A senior at Mt. Saint Charles High School, a Catholic school in Woonsocket, RI, Tsyganova won her slot on the interview panel through a TeenInk essay contest. The magazine, based in Newton, facilitates celebrity interviews by teenagers several times a year. Past interviewees include Hillary Rodham Clinton, Pedro Martinez, and Whoopi Goldberg.

“Our goal is give balance to the typical teen magazine,” says John Meyer,TeenInk‘s founder and publisher. The nonprofit organization has been publishing art, photography, fiction, nonfiction, and poetry by teens since 1989.

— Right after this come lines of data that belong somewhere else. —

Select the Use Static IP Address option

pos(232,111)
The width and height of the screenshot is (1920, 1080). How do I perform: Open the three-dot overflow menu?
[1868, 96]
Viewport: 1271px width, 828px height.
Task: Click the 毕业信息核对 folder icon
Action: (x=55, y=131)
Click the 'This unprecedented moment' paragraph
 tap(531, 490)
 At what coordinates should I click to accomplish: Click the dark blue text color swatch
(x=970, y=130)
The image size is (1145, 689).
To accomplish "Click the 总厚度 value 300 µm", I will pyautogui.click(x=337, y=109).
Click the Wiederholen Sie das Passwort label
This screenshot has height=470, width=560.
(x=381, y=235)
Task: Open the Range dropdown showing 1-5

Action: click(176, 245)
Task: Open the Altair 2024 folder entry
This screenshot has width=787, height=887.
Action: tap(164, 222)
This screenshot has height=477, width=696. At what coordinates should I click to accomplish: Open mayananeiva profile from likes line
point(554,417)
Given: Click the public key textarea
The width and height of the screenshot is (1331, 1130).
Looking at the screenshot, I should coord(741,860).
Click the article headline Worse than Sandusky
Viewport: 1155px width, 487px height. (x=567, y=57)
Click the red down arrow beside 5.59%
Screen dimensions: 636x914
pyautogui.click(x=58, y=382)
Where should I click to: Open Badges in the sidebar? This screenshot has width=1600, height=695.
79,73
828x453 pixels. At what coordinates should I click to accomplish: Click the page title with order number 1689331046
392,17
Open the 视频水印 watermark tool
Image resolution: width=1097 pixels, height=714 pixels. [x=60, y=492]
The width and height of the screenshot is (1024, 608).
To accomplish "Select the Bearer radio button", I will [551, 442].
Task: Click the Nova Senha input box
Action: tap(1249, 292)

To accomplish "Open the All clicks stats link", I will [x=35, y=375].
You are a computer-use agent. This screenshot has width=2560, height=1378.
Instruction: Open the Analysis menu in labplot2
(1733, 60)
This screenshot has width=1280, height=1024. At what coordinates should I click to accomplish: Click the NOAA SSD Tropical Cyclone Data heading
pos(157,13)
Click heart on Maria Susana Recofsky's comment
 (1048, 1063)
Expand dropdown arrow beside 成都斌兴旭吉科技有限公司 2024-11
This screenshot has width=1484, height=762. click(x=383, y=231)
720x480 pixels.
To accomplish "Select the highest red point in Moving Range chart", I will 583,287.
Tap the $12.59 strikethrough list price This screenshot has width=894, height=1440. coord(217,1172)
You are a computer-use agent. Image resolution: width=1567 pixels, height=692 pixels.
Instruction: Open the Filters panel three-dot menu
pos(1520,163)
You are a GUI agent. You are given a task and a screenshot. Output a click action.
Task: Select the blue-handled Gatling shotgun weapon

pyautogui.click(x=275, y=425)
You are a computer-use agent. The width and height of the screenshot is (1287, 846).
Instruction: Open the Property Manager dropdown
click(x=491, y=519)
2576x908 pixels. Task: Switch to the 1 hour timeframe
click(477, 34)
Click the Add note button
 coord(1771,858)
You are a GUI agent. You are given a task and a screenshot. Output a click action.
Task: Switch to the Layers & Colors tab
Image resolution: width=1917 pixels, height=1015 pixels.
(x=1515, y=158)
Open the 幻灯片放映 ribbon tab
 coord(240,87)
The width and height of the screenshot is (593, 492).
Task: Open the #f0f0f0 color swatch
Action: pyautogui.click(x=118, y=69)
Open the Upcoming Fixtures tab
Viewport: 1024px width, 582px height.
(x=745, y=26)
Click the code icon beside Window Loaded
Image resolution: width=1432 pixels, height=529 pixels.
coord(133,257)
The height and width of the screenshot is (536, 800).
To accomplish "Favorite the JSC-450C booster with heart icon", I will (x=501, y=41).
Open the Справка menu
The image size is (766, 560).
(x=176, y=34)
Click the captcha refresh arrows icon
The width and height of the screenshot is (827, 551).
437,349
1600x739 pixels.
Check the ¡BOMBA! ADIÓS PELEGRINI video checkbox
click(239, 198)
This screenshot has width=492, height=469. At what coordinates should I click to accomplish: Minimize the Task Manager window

Tsyganova’s family emigrated from Russia 10 years ago, escaping the tumultuous political climate in Eastern Europe. They settled in Franklin because her father’s brother lives in nearby Norfolk. But Tsyganova has turned into an American kid, as well as a budding journalist. She wears faded blue jeans, hangs out at a local coffee shop, and goes dancing with friends on Friday nights. She envisions a future as a travel writer, a profession she’s been preparing for by submitting travelogues to TeenInk since the eighth grade, in addition to poetry and political opinion pieces. Tsyganova also gives piano lessons and plays in the Mt. Saint Charles jazz band.

Tsyganova and the two other student contest winners–one from Wilmington, Del., and the other from Sussex, NJ –asked Powell all about foreign affairs, national security, and terrorism. But Tsyganova also threw in some oddball questions, especially the one that wrapped up the interview.

“One last thing, between the two of us,” Tsyganova probed slyly. “Area 51, is it for real?”

“That’s burning in the minds of teenagers out there?” Powell asked. “There are no little green people in Roswell, New Mexico. Sorry.”